In Britain, industrial capitalism had created a new urban working class, whose lives and living conditions were subject to scrutiny and control, including from social reformers who sought to “improve” people in the “lower” or “dangerous” classes.
The eugenics movement originated in late 19th-century Britain with the work of scientist Francis Galton (1822–1911); it brought together classification of the natural and social worlds, linear ideas about evolution and progress, and arguments about hereditary differences. Eugenicists argued that many human traits, including behaviour, were inherited and argued for “selective breeding” to “improve” society. The movement spread globally throughout the 19th and 20th centuries.

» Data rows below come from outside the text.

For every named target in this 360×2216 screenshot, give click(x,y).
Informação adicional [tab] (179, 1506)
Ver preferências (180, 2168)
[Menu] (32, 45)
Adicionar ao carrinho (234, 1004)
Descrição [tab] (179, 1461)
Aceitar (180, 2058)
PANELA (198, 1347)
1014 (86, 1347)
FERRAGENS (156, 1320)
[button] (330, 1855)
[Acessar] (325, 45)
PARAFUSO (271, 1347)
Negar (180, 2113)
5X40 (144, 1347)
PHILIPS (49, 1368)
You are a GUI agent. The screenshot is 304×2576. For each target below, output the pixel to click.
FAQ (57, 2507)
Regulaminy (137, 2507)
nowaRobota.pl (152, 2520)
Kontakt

These ideas have been used to justify violence at all levels of society, including the forced sterilization and detention of those deemed “unfit”, colonial invasion, racialized chattel slavery and genocide.
17Historian Douglas Baynton argues that in the United States at the turn of the 20th century, evolutionary theories of human progress and industrialization had a significant impact on attitudes and discrimination towards people with disabilities. This included segregation, institutionalization, prohibition of marriage and blocking people with disabilities from entering the USA as migrants.
Since the 19th century, the drive to categorize the population has been influential across many fields of study, including sociology, psychology, sexology, anthropology and demography. At the same time as scientists were seeking to classify social class and race, these emerging fields also set out to categorize people by sex and sexuality.
Much of this work sought to pin down “essential” differences between people and to explain social hierarchies. In some cases, the work was used to justify existing inequalities, and in others it was motivated by a drive for social reform.